R3’s Brown went on to explain that Corda is a platform for writing applications, comparing it to Ethereum. On Corda, software firms, banks, insurance companies and anybody that wants to write applications where the purpose of those apps is to be deployed to and among all participants in the market who are executing a certain type of transaction.
Rather than writing an app for one firm, which is traditional in IT, Corda allows for the writing of applications that automate and improve the processes of an entire market. Corda ensures that all the participants that should receive a copy of the piece of data being managed by the application, such as a loan or insurance policy, have identical versions of that data.
“The catch phrase we use is, when I’m looking at my Corda note, I know for sure that what I see is what you see.
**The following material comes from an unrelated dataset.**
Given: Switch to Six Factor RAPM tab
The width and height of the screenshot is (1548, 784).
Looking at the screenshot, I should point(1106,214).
We both know that we see the same thing,” said Brown, adding that unlike cryptocurrencies, you only see things you’re supposed to and not transactions you’re not supposed to see.
To make it work, you need the ability to write the applications.
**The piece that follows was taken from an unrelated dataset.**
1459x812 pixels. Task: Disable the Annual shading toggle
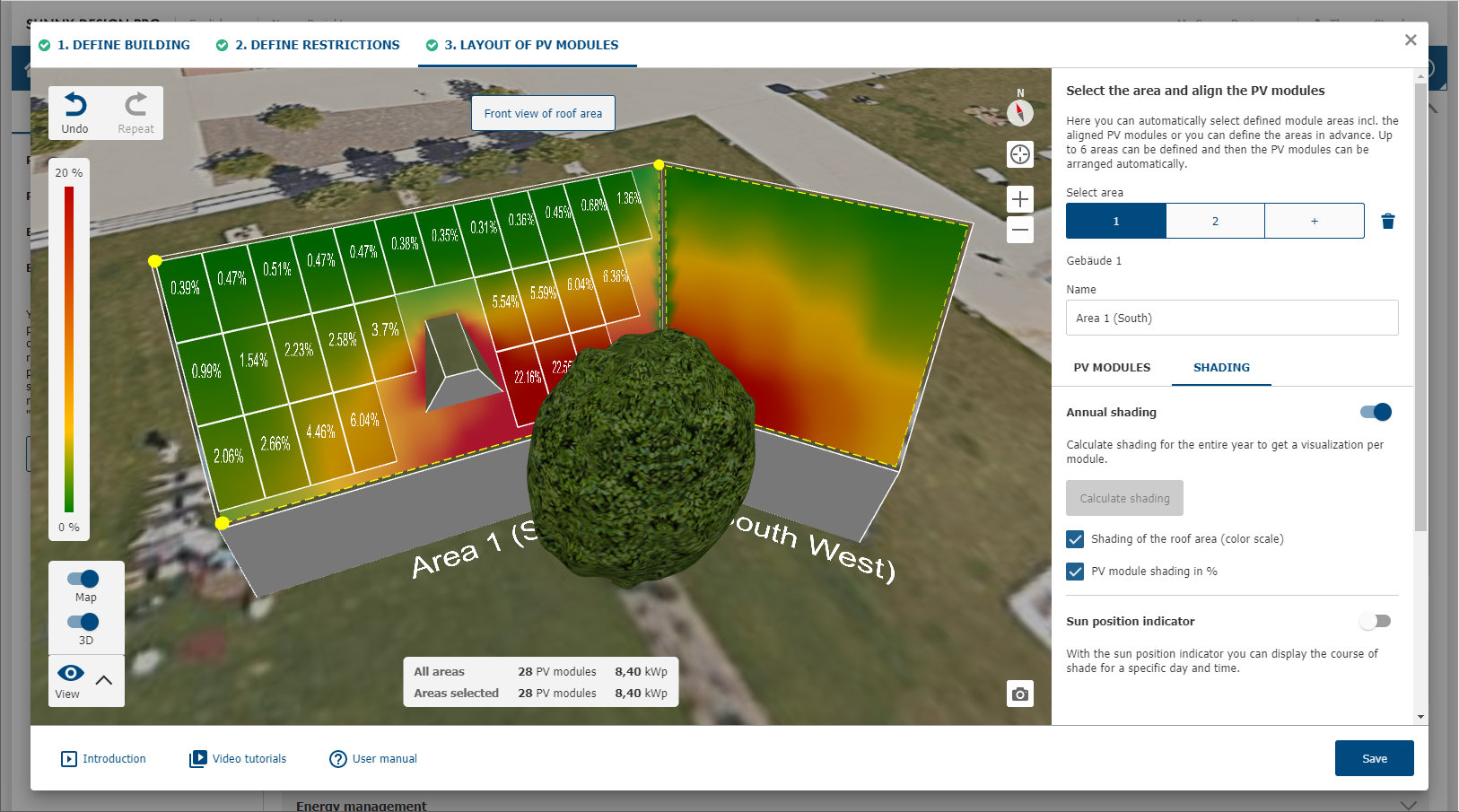click(1376, 412)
“It’s not sexy, but most app developers in large organizations don’t know things like Solidity or Bitcoin Script. They know Java… So we made it possible to write applications in those languages in Corda,” said Brown.
The R3 team also realized they needed to build a decentralized workflow engine to describe what each participant in the network’s role was, such as buyer, seller, borrower or lender, without a central controller.
R3 started out looking to address the banking use case, which was the most obvious sector. They designed it for the back offices of investment banks, the original R3 backers. Along the way, however, the number of use cases grew.
“We got lucky. This is partly because of the team. I hope some of it was my insight. It’s a huge dollop of luck and a huge dollop of insight…But we ended up with a design that whilst it was derived from all these requirements in financial services, turned out serendipitously to be far more broadly applicable,” said Brown, explaining that while he thought they solved a narrow problem, the market told them that they solved a much broader problem.
Now Corda is being used across sectors, from trade finance to healthcare to oil and gas to gold trading and beyond.
Brown believes there are hundreds of different projects using Corda across the maturity spectrum. Considering that the platform is open source, there are a bunch of projects using the technology that the R3 team doesn’t hear from until they go live and are looking to pay for support. At that point, they discover people using it that they can sell the commercial version to.
Brown also discussed the SPUNTA Banca DLT solution, which is a platform on which 80% of the Italian banking system relies.
“It’s as if you wake up one day and you discover, ‘Oh my God, the Italian banking system now depends on Corda,’” exclaimed Brown.
As for what’s next, Brown pointed to SPUNTA hitting prime-time, noting that there are a bunch of other projects behind them in the early go-live that will hit scale next year. There are some big firms doing projects with Corda, including the likes of Mastercard and the Swiss Digital Exchange, that should hit the mainstream by year-end or into 2021. Meanwhile, the R3 team is deep in planning for Corda 5.